**AIM OF THE TASK**
Where in the data below does the word "agent" appear? Copy every line that has it.

**DATA SUPPLIED**
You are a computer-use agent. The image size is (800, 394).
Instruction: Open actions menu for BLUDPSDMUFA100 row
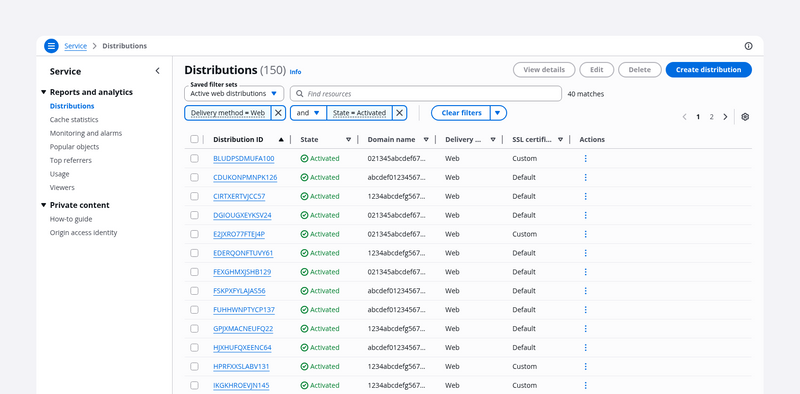tap(585, 159)
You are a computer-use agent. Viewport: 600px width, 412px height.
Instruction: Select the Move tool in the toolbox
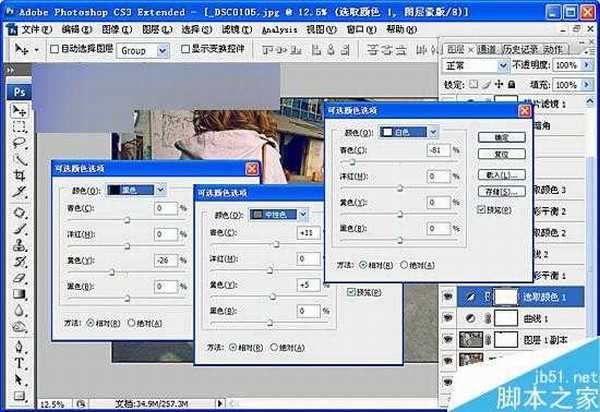(19, 111)
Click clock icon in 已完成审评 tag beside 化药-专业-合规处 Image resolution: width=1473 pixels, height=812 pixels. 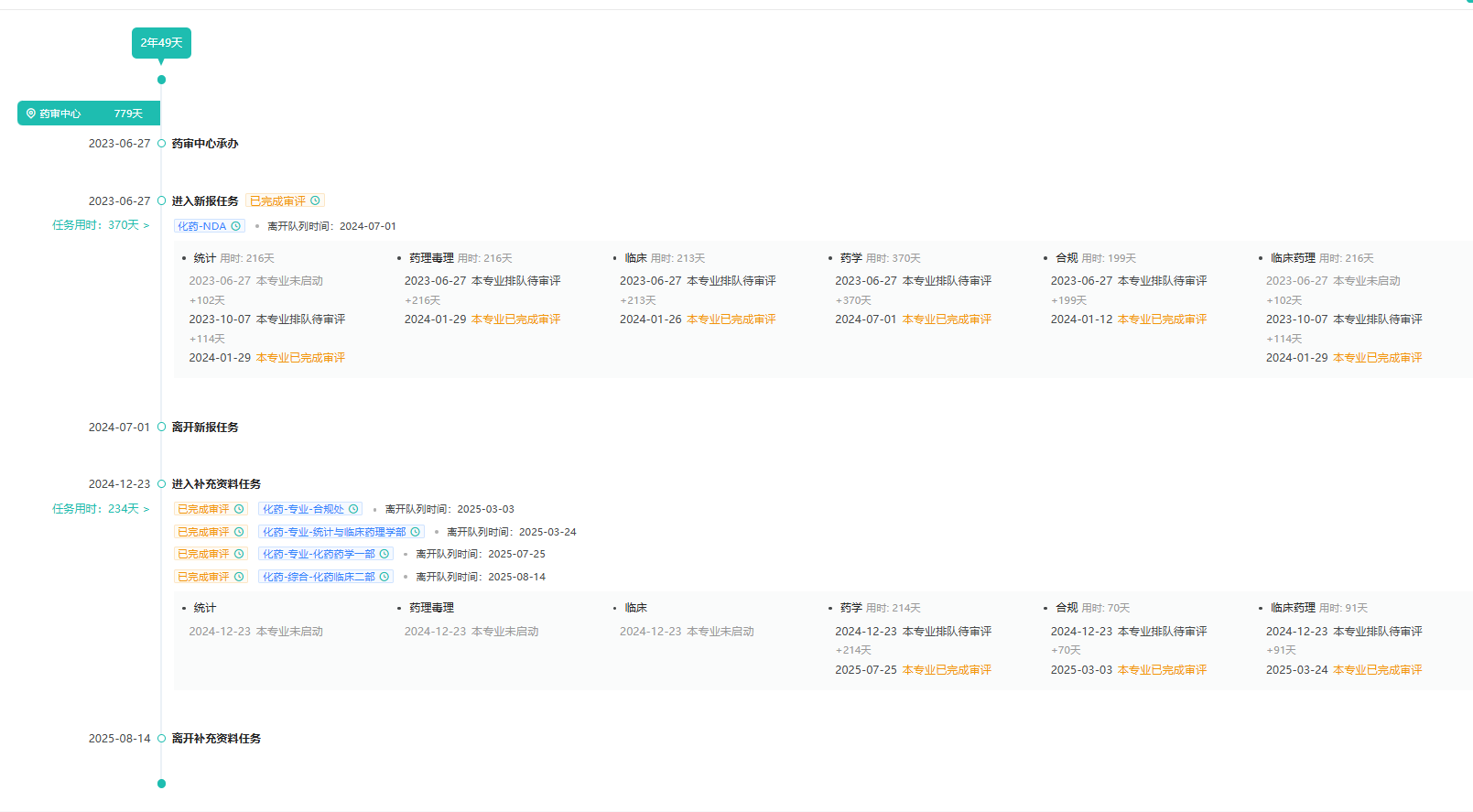(x=239, y=509)
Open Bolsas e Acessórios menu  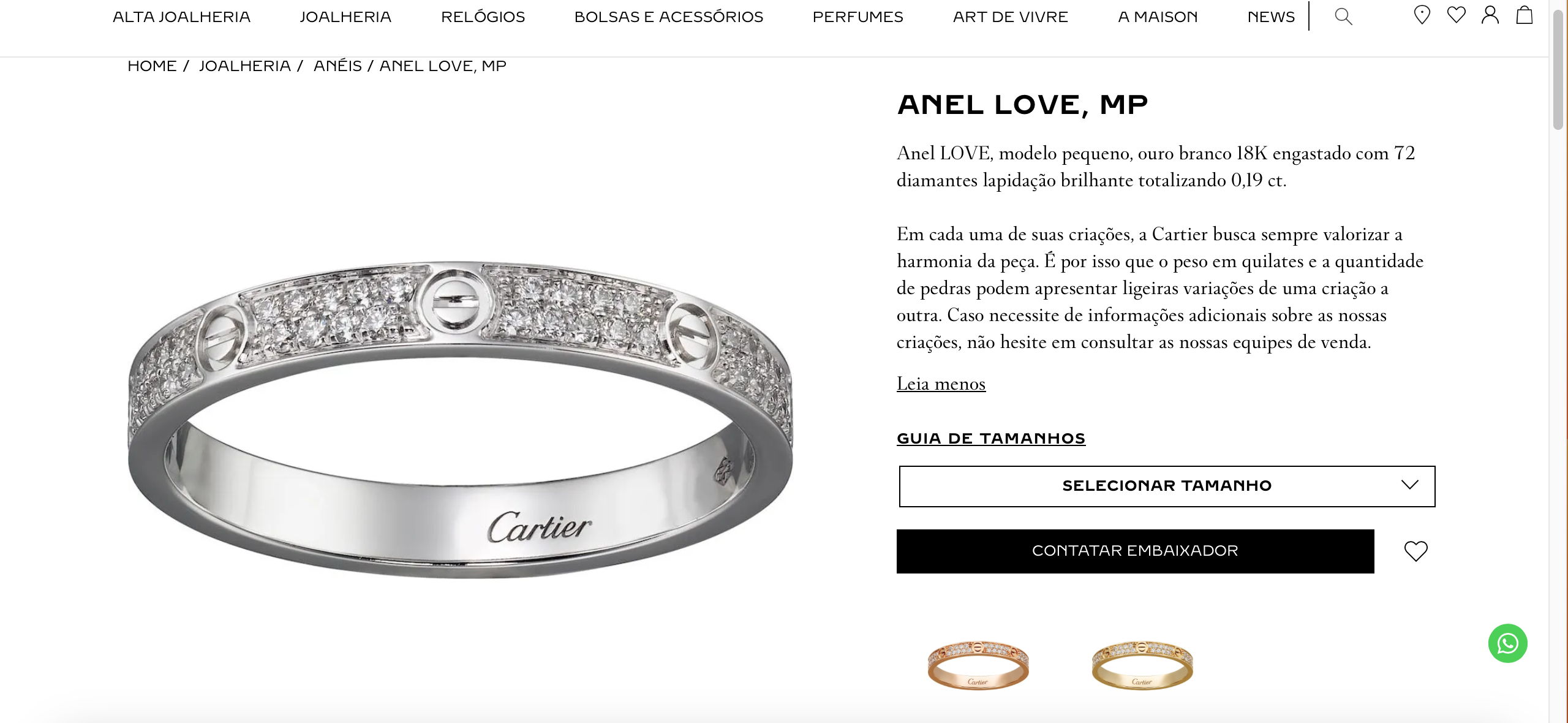(x=668, y=17)
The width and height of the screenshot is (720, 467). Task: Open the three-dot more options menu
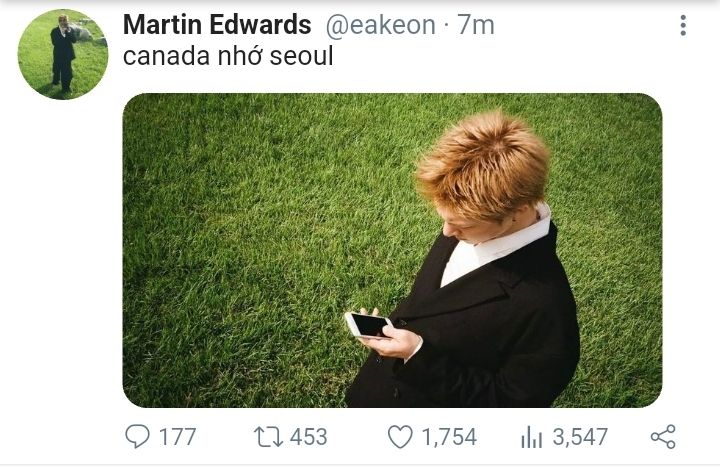pyautogui.click(x=683, y=25)
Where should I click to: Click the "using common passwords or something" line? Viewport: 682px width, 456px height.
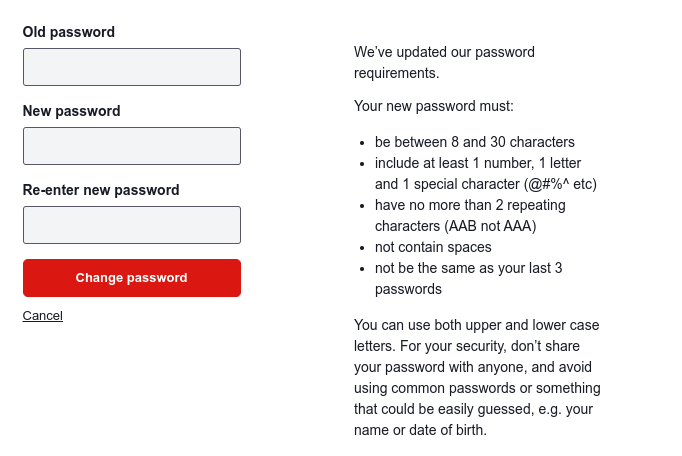pyautogui.click(x=477, y=389)
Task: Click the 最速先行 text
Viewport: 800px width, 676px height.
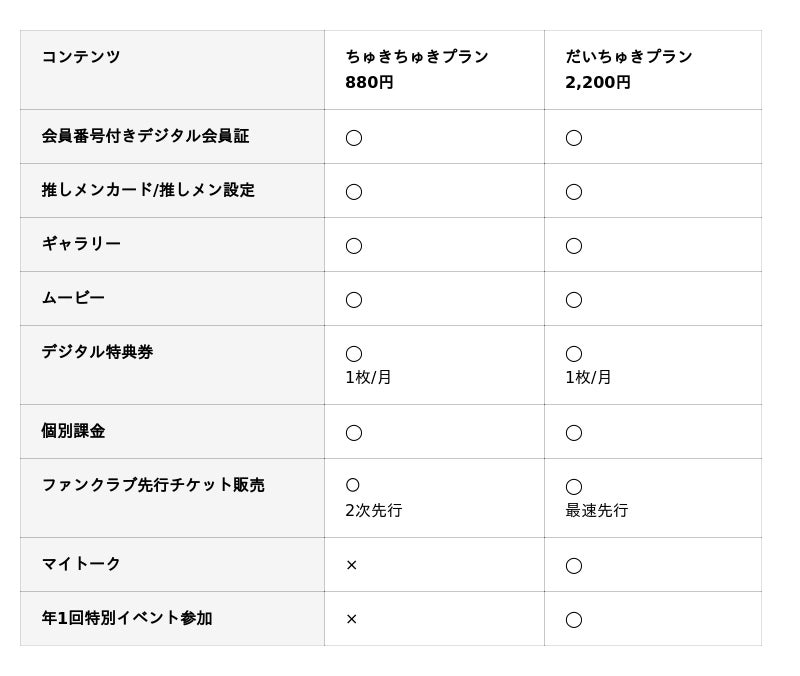Action: tap(597, 510)
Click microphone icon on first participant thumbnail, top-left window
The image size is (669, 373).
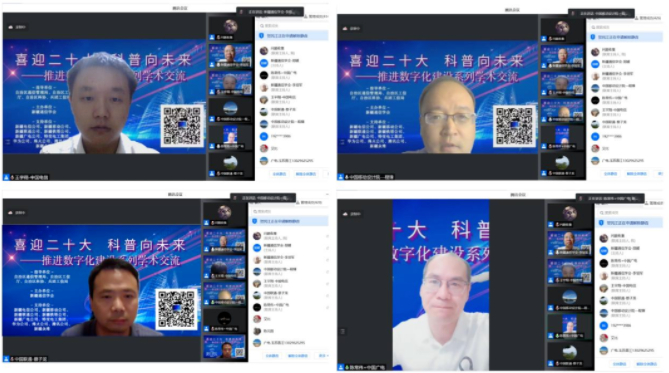click(218, 38)
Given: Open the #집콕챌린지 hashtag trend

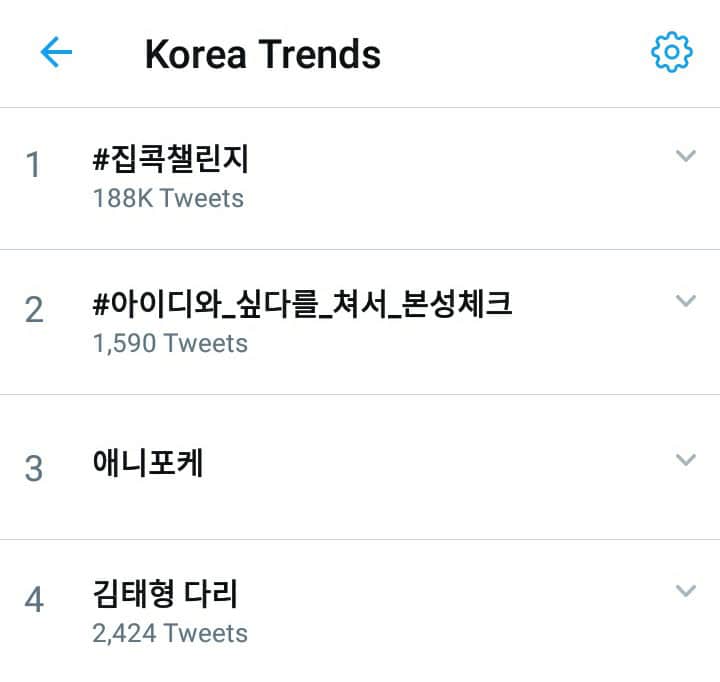Looking at the screenshot, I should [x=169, y=160].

**EXERCISE RESPONSE**
You are a computer-use agent. The image size is (800, 394).
You are a computer-use agent. Viewport: 600px width, 412px height.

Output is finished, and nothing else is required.